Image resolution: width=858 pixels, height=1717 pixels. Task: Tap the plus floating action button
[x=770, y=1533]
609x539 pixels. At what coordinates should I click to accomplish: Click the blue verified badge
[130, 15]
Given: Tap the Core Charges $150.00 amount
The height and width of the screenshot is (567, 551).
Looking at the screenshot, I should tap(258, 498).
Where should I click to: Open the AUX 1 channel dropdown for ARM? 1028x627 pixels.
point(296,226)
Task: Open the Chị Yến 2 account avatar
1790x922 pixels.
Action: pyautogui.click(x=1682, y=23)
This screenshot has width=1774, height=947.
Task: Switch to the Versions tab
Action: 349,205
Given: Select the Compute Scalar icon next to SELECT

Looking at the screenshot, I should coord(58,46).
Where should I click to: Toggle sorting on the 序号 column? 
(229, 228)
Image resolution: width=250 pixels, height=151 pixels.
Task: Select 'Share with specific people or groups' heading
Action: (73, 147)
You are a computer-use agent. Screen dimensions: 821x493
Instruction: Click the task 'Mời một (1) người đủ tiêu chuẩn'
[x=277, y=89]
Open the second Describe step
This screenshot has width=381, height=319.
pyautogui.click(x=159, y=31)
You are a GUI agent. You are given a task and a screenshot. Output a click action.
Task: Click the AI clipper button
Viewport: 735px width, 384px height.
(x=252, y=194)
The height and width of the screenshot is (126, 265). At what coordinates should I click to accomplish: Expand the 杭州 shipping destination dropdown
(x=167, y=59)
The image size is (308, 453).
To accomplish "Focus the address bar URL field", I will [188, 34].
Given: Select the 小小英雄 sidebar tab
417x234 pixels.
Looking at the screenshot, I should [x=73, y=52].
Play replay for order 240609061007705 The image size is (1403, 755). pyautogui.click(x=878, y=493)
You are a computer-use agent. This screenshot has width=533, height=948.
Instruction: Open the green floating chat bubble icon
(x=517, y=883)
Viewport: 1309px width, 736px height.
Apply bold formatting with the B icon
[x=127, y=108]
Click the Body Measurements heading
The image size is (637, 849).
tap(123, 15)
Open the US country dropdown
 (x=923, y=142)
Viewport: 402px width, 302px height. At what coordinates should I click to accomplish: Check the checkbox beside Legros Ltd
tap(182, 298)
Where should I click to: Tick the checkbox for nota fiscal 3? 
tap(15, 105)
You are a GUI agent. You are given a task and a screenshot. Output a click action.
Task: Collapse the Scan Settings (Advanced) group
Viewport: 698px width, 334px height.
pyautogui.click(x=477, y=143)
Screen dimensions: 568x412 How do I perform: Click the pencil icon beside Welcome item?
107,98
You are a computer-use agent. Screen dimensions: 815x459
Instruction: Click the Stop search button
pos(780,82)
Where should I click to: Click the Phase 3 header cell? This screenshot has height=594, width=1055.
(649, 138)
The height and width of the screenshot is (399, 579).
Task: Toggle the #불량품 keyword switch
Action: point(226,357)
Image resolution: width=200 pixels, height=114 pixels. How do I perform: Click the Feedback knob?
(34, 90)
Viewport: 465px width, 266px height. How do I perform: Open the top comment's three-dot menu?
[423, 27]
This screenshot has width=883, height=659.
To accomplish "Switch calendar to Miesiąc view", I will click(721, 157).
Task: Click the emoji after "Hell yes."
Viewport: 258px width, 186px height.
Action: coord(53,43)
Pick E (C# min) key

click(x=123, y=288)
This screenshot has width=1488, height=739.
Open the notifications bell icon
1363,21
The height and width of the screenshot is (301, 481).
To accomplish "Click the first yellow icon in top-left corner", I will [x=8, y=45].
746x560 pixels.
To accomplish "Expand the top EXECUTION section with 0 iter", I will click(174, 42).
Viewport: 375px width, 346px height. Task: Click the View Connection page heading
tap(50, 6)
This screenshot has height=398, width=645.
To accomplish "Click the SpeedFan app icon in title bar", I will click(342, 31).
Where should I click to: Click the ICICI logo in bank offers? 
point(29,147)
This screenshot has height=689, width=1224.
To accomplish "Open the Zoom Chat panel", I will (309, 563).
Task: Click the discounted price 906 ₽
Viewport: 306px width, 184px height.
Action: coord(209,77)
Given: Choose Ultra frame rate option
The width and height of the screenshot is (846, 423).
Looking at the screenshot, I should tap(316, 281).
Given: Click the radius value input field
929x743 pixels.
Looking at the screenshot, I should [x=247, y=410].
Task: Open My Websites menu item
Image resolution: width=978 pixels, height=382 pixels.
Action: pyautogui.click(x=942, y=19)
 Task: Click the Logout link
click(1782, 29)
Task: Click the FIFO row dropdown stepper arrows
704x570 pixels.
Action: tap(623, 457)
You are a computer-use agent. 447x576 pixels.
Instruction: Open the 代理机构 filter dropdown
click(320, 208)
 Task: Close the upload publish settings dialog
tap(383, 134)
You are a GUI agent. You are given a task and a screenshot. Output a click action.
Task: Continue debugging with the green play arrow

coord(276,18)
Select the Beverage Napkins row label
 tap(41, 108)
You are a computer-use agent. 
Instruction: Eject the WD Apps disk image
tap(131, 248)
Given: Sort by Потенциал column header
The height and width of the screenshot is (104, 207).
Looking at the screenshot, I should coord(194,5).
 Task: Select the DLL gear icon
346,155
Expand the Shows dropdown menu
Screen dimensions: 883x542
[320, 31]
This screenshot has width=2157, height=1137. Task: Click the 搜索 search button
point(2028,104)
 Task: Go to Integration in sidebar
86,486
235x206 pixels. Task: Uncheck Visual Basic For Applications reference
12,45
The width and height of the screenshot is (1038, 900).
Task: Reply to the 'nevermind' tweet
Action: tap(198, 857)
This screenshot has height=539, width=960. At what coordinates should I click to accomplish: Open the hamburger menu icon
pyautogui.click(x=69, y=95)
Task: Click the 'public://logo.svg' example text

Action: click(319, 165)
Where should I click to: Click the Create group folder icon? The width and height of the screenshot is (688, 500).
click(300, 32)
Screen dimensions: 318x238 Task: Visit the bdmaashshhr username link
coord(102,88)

= Your task =
All lines in the entries above that hold the word "field" need to be copied.

= Task result =
To accomplish "Focus the address bar URL field", I will [188, 34].
Given: Click the radius value input field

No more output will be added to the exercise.